* Task prompt
Quote all of the data below exactly, please.
*** Input material ***
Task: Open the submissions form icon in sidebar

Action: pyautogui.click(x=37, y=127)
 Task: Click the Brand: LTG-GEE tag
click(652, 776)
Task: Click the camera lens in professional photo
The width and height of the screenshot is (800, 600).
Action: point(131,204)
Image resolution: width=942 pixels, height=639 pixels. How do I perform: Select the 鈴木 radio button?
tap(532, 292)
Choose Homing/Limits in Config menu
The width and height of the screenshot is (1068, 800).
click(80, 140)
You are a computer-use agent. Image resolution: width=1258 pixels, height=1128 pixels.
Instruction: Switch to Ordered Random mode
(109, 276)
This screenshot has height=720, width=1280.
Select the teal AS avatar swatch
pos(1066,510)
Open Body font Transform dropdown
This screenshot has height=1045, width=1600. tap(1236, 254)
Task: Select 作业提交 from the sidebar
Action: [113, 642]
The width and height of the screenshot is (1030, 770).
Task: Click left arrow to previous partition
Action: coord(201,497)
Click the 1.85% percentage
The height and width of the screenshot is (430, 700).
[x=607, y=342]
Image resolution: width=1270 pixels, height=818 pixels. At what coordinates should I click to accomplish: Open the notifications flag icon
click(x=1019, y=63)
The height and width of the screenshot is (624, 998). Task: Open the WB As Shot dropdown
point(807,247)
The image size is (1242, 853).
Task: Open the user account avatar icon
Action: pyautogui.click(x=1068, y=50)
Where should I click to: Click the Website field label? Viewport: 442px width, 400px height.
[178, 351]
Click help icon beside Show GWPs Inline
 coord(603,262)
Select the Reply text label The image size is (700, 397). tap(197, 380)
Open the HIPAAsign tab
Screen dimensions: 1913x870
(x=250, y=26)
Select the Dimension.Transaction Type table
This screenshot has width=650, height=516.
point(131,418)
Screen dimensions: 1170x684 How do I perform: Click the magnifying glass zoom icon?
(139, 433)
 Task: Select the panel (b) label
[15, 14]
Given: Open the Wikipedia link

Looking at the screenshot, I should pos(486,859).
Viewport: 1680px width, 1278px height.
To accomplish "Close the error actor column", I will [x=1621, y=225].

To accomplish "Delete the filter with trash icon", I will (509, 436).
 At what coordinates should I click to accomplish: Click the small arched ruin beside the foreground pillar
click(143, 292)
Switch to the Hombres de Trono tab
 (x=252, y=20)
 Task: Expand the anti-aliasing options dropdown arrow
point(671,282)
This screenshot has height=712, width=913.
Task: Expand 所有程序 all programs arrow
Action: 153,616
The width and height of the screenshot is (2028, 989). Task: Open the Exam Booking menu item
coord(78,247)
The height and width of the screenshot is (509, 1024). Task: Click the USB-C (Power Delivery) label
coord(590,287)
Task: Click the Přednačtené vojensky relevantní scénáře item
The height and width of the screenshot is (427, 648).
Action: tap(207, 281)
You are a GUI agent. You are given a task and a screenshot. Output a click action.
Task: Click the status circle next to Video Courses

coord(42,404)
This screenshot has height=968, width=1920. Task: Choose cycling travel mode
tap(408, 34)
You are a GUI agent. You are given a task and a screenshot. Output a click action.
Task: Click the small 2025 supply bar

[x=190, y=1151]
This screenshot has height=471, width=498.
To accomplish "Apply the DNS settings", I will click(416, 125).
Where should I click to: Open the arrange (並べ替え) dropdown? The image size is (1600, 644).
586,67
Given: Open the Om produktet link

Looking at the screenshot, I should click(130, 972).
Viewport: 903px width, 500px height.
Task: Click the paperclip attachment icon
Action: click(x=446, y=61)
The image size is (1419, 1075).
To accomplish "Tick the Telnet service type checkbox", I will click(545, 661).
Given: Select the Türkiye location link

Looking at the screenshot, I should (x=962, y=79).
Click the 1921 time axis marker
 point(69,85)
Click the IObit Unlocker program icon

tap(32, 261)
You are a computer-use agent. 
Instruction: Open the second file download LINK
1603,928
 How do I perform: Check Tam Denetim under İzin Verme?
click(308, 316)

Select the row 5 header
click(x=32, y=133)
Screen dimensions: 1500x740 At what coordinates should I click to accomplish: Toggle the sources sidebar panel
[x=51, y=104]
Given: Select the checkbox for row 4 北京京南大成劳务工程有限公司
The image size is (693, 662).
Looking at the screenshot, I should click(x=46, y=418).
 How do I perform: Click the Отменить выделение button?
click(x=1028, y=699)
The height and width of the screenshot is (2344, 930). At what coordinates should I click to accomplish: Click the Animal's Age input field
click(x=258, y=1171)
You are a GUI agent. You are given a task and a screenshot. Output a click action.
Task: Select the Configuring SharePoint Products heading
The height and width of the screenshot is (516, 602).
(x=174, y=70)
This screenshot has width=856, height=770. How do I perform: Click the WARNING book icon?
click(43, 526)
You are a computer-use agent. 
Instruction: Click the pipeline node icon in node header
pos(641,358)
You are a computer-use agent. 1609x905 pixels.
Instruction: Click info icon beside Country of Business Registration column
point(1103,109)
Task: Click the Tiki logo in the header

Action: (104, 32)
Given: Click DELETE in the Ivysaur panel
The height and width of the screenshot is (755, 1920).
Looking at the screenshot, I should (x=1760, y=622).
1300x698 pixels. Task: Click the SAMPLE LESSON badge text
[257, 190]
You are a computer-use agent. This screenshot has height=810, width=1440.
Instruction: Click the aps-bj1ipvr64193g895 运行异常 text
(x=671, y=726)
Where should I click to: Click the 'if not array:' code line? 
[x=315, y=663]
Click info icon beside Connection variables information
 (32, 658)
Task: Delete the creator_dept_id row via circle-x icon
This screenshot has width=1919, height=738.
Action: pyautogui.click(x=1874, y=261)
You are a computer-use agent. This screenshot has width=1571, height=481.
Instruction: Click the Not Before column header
***
* Problem solution
Task: Open the submissions form icon in sidebar

Action: pyautogui.click(x=37, y=127)
 Task: Click the Brand: LTG-GEE tag
click(652, 776)
Task: Click the camera lens in professional photo
The width and height of the screenshot is (800, 600).
Action: point(131,204)
Image resolution: width=942 pixels, height=639 pixels. How do I perform: Select the 鈴木 radio button?
tap(532, 292)
Choose Homing/Limits in Config menu
The width and height of the screenshot is (1068, 800).
click(80, 140)
You are a computer-use agent. Image resolution: width=1258 pixels, height=1128 pixels.
Instruction: Switch to Ordered Random mode
(109, 276)
This screenshot has height=720, width=1280.
Select the teal AS avatar swatch
pos(1066,510)
Open Body font Transform dropdown
This screenshot has height=1045, width=1600. tap(1236, 254)
Task: Select 作业提交 from the sidebar
Action: [113, 642]
The width and height of the screenshot is (1030, 770).
Task: Click left arrow to previous partition
Action: coord(201,497)
Click the 1.85% percentage
The height and width of the screenshot is (430, 700).
[x=607, y=342]
Image resolution: width=1270 pixels, height=818 pixels. At what coordinates should I click to accomplish: Open the notifications flag icon
click(x=1019, y=63)
The height and width of the screenshot is (624, 998). Task: Open the WB As Shot dropdown
point(807,247)
The image size is (1242, 853).
Task: Open the user account avatar icon
Action: pyautogui.click(x=1068, y=50)
Where should I click to: Click the Website field label? Viewport: 442px width, 400px height.
[178, 351]
Click help icon beside Show GWPs Inline
 coord(603,262)
Select the Reply text label The image size is (700, 397). tap(197, 380)
Open the HIPAAsign tab
Screen dimensions: 1913x870
(x=250, y=26)
Select the Dimension.Transaction Type table
This screenshot has width=650, height=516.
point(131,418)
Screen dimensions: 1170x684 How do I perform: Click the magnifying glass zoom icon?
(139, 433)
 Task: Select the panel (b) label
[15, 14]
Given: Open the Wikipedia link

Looking at the screenshot, I should pos(486,859).
Viewport: 1680px width, 1278px height.
To accomplish "Close the error actor column", I will [x=1621, y=225].

To accomplish "Delete the filter with trash icon", I will (509, 436).
 At what coordinates should I click to accomplish: Click the small arched ruin beside the foreground pillar
click(143, 292)
Switch to the Hombres de Trono tab
 (x=252, y=20)
 Task: Expand the anti-aliasing options dropdown arrow
point(671,282)
This screenshot has height=712, width=913.
Task: Expand 所有程序 all programs arrow
Action: 153,616
The width and height of the screenshot is (2028, 989). Task: Open the Exam Booking menu item
coord(78,247)
The height and width of the screenshot is (509, 1024). Task: Click the USB-C (Power Delivery) label
coord(590,287)
Task: Click the Přednačtené vojensky relevantní scénáře item
The height and width of the screenshot is (427, 648).
Action: tap(207, 281)
You are a GUI agent. You are given a task and a screenshot. Output a click action.
Task: Click the status circle next to Video Courses

coord(42,404)
This screenshot has height=968, width=1920. Task: Choose cycling travel mode
tap(408, 34)
You are a GUI agent. You are given a task and a screenshot. Output a click action.
Task: Click the small 2025 supply bar

[x=190, y=1151]
This screenshot has height=471, width=498.
To accomplish "Apply the DNS settings", I will click(416, 125).
Where should I click to: Open the arrange (並べ替え) dropdown? The image size is (1600, 644).
586,67
Given: Open the Om produktet link

Looking at the screenshot, I should click(130, 972).
Viewport: 903px width, 500px height.
Task: Click the paperclip attachment icon
Action: click(x=446, y=61)
The image size is (1419, 1075).
To accomplish "Tick the Telnet service type checkbox", I will click(545, 661).
Given: Select the Türkiye location link

Looking at the screenshot, I should (x=962, y=79).
Click the 1921 time axis marker
 point(69,85)
Click the IObit Unlocker program icon

tap(32, 261)
You are a computer-use agent. 
Instruction: Open the second file download LINK
1603,928
 How do I perform: Check Tam Denetim under İzin Verme?
click(308, 316)

Select the row 5 header
click(x=32, y=133)
Screen dimensions: 1500x740 At what coordinates should I click to accomplish: Toggle the sources sidebar panel
[x=51, y=104]
Given: Select the checkbox for row 4 北京京南大成劳务工程有限公司
The image size is (693, 662).
Looking at the screenshot, I should click(x=46, y=418).
 How do I perform: Click the Отменить выделение button?
click(x=1028, y=699)
The height and width of the screenshot is (2344, 930). At what coordinates should I click to accomplish: Click the Animal's Age input field
click(x=258, y=1171)
You are a GUI agent. You are given a task and a screenshot. Output a click action.
Task: Select the Configuring SharePoint Products heading
The height and width of the screenshot is (516, 602).
(x=174, y=70)
This screenshot has width=856, height=770. How do I perform: Click the WARNING book icon?
click(43, 526)
You are a computer-use agent. 
Instruction: Click the pipeline node icon in node header
pos(641,358)
You are a computer-use agent. 1609x905 pixels.
Instruction: Click info icon beside Country of Business Registration column
point(1103,109)
Task: Click the Tiki logo in the header

Action: (104, 32)
Given: Click DELETE in the Ivysaur panel
The height and width of the screenshot is (755, 1920).
Looking at the screenshot, I should (x=1760, y=622).
1300x698 pixels. Task: Click the SAMPLE LESSON badge text
[257, 190]
You are a computer-use agent. This screenshot has height=810, width=1440.
Instruction: Click the aps-bj1ipvr64193g895 运行异常 text
(x=671, y=726)
Where should I click to: Click the 'if not array:' code line? 
[x=315, y=663]
Click info icon beside Connection variables information
 (32, 658)
Task: Delete the creator_dept_id row via circle-x icon
This screenshot has width=1919, height=738.
Action: pyautogui.click(x=1874, y=261)
You are a computer-use agent. This screenshot has width=1571, height=481.
Instruction: Click the Not Before column header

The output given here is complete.